A falta de moradia, por si só, aumenta consideravelmente o risco de morte de uma família desabrigada. Os acelerados processos de urbanização e de desenvolvimento dos países não podem desconsiderar a realidade de que muitos não possuem condições habitacionais adequadas, sob o risco de naturalizarmos a mortalidade das pessoas a depender de suas condições socioeconômicas. Ter um teto, ao contrário, traz benefícios físicos e morais. Com casa, as pessoas passam a fazer planos para o futuro e abandonam o passado de desesperança.
O que você acha de prover dignidade à vida das pessoas? Essencial ou desnecessário? É por demais poético? É utópico ou plenamente possível? Aí digo que é fácil responder: depende do âmago das pessoas. Tudo começa e termina no ser humano, no que ele acredita, se é indulgente, o que realiza de fato. Pessoas fazem governos, instituições, corporações. Governos em geral têm governado para grandes corporações, para acúmulo infinito de capital. Isso é triste e potencialmente reducionista, pois é possível tornar a vida das pessoas menos indigna, independentemente de ideologias e crenças. Quando o aporte financeiro sobrepõe-se ao humano, a riqueza gerada beneficiará pouquíssimos. É por compreender que uma sociedade equilibrada não é apenas rica e desenvolvida, mas indulgente e promotora de direitos sociais inalienáveis, que entendo humanas e necessárias as políticas públicas que provêm reparos sociais mínimos e assistência pecuniária para a população mais excluída e pobre, por exemplo. Não é esmola, é direito humano universal. Políticas sociais não se resumem à casa, à comida na mesa e dinheiro na conta. Se enxergássemos com olhos mais amorosos, veríamos para além o sorriso no rosto, o quentinho no peito e os sonhos renovados! Como ser contra isso?

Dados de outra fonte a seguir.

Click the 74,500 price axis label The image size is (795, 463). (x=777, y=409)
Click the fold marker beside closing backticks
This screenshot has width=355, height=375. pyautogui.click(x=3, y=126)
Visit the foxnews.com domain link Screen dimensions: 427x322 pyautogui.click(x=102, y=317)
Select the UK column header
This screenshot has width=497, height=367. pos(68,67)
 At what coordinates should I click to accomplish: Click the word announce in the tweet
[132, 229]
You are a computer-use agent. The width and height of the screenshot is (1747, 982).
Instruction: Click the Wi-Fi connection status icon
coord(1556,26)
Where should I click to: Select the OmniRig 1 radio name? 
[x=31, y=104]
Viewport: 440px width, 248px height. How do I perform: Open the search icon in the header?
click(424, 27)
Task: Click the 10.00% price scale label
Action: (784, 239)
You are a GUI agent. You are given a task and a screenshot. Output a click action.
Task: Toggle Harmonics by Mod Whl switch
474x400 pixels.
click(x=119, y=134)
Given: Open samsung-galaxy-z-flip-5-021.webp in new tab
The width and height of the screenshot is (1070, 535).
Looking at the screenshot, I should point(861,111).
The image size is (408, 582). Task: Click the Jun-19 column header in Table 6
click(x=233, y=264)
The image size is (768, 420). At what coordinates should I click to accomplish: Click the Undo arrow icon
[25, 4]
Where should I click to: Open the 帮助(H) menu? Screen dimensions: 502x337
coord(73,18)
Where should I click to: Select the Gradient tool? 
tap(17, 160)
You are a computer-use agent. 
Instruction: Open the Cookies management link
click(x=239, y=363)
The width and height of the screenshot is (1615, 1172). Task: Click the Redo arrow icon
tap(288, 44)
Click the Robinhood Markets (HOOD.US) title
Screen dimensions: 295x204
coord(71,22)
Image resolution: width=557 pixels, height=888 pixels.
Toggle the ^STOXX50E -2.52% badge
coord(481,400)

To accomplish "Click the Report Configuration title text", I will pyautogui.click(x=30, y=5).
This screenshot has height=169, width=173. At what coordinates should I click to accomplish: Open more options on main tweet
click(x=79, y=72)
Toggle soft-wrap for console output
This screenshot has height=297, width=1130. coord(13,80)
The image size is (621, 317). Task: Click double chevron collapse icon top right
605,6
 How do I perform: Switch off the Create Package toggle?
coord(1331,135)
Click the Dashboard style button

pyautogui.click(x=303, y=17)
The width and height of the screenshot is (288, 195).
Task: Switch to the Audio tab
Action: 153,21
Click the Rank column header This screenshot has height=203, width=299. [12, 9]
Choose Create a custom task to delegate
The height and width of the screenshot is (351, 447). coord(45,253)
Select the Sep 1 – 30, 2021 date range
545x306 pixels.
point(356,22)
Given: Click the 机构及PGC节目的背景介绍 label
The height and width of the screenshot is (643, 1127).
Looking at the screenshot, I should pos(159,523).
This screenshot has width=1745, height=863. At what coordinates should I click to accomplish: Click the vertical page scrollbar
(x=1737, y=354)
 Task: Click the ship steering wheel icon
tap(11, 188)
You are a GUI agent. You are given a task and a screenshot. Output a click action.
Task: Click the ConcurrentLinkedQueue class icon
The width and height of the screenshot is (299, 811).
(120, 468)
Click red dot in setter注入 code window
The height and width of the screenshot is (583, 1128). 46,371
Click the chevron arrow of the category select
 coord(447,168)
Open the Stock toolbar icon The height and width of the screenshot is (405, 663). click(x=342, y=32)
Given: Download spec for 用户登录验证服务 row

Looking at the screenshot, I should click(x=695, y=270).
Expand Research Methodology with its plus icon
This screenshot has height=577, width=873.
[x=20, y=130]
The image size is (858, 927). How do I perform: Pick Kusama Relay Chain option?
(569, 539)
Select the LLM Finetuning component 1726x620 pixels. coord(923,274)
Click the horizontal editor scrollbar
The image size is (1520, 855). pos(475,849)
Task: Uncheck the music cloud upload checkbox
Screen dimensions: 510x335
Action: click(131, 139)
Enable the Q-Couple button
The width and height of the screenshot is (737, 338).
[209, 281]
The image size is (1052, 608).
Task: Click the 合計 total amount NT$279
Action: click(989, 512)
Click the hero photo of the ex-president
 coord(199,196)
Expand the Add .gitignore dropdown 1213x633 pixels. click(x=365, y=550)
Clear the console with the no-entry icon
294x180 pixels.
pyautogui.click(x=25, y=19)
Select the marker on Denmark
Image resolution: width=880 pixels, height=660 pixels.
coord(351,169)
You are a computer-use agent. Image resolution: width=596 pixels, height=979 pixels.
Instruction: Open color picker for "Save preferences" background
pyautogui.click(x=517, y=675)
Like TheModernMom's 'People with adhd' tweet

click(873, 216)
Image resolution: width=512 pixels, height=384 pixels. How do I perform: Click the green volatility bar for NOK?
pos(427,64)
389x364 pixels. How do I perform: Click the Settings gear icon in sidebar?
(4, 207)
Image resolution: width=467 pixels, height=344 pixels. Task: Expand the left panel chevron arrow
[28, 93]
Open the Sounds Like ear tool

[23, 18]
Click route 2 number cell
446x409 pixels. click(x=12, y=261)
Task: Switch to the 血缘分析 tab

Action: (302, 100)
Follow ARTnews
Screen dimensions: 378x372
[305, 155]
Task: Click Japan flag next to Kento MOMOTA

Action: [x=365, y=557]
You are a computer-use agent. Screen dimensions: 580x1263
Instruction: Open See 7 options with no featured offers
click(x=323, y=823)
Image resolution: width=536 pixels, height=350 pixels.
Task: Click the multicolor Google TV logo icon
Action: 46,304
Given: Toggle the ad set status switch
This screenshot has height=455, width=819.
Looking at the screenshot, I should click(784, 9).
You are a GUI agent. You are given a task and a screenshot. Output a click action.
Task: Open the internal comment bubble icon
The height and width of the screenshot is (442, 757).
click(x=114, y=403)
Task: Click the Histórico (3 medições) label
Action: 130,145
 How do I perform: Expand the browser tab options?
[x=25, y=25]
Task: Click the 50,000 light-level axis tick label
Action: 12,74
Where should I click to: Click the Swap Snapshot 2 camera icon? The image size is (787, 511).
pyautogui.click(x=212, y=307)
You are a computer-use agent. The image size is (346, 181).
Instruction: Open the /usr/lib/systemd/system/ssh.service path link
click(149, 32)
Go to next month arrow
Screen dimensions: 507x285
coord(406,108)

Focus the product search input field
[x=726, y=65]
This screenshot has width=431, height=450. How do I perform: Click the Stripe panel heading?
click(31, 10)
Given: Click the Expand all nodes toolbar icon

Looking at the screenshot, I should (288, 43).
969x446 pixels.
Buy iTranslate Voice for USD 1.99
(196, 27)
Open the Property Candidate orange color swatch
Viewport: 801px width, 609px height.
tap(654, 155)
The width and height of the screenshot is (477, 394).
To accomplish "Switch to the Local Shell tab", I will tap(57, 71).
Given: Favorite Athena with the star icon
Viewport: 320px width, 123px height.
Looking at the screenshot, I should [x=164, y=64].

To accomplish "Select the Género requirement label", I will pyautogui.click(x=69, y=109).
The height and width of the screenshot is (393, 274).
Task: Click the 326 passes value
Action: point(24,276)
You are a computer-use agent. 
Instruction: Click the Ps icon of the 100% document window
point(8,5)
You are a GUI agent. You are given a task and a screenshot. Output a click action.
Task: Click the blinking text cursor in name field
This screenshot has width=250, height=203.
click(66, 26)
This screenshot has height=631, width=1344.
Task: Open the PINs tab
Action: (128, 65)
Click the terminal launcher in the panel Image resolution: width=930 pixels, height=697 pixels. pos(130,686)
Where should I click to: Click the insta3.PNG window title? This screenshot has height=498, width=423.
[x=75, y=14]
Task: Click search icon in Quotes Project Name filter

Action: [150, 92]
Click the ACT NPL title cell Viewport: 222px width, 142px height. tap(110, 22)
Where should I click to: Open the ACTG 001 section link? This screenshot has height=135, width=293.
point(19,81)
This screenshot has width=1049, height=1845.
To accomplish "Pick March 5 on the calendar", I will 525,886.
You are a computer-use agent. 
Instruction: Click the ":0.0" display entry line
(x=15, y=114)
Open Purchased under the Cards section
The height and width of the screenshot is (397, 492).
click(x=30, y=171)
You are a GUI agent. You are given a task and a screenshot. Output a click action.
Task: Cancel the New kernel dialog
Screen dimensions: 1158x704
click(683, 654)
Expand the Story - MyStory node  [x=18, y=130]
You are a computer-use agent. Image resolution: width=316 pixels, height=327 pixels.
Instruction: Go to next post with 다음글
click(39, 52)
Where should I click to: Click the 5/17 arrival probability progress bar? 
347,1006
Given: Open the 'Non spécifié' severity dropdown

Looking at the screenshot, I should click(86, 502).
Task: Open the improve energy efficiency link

Ao ouvir quem quer que seja generalizando ONGs e grupos de voluntários como desocupados ou mal intencionados, entender que é falta de compreensão. Bravatas sempre abrigam arrogância e mentira no substrato. Talvez sejam pessoas habituadas a generalizar, mergulhadas no individualismo, na perda de crença ou mesmo em escusas intenções. É bom saber que trabalho voluntário é imprescindível em múltiplas realidades, que pode gerar impacto social, que pode mudar a realidade coletiva. Por fim, que o que fazemos para nós morre conosco mas o que fazemos pelo outro e pelo mundo permanece, é imortal, sementes plantadas que hão de gerar árvores frondosas e bons frutos.